**Exercise objective:** Copy the following records word for word, keeping every line unchanged.

**Provided entries:**
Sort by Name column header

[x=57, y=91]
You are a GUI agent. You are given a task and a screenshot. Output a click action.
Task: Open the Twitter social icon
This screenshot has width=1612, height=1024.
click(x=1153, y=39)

**Exercise result:**
Sort by Name column header

[x=57, y=91]
You are a GUI agent. You are given a task and a screenshot. Output a click action.
Task: Open the Twitter social icon
This screenshot has width=1612, height=1024.
click(x=1153, y=39)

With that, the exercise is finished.